平山夢明『独白するユニバーサル横メルカトル』を読みました。

独白するユニバーサル横メルカトル (光文社文庫)

独白するユニバーサル横メルカトル (光文社文庫)

2006年の「このミス」大賞と日本推理作家協会賞をとっていた作品。そのあたりの時期に、各誌で絶賛されていました。
わたしはホラー好き・ミステリー好きなのでその頃から興味は抱いていたのですが、書評をいくつか読むにつけ、どうも自分の好むホラーともミステリーとも違う感じがして、踏み込んでいませんでした。今回、文庫化を機に手にとってみたのですが…
その勘、正解。これ、鬼畜小説です。
内容は全然違うのですが、中学生の頃にかの『家畜人ヤプー』を読んで泣きそうになった経験を、走馬灯のように思い出しました。


世にもおぞましい死にかけの化け物の世話をする話とか、拷問ばかりが延々続く話とか…グロテスクで気色悪く痛ましく、えずきそうになる描写が続きます。うーえー。
しかし、確かにそちらの方面において天才的な想像力と筆力をもっている著者であると感じ入ります。
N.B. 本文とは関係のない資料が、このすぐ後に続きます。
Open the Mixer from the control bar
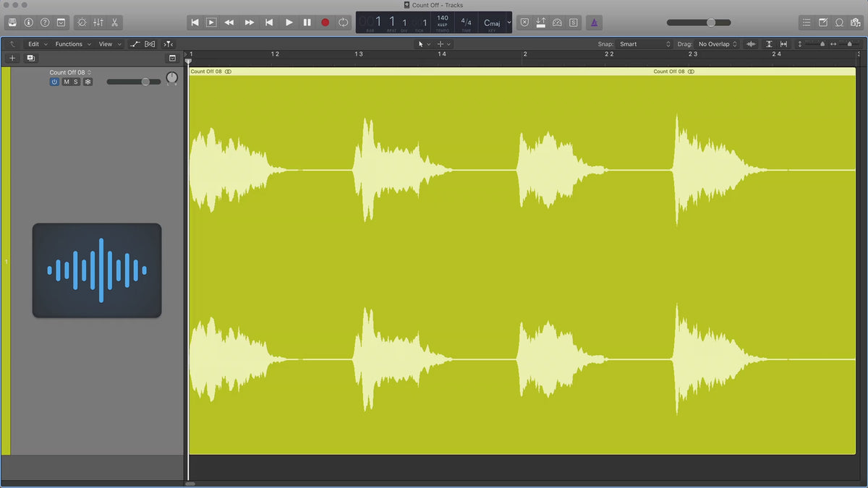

気持ち悪さに疲弊しつつも、ページを戻って文章を読み返したりして。それほどセンセーショナルで、美しくすら感じられる狂気の表現です。


でも、まあ…誰にでもオススメはできない、というか…鬼畜系に出遭ったことのない人は、覚悟して手にとった方がいい本であることは間違いないです。


口直しに心が洗われるような、澄み渡るような文章を読みたくなり、書店に駆け込みました。
そこで手にとったのは、石田千平松洋子、蜂飼耳…
いかに平松夢明にやられてしまったか、ということです。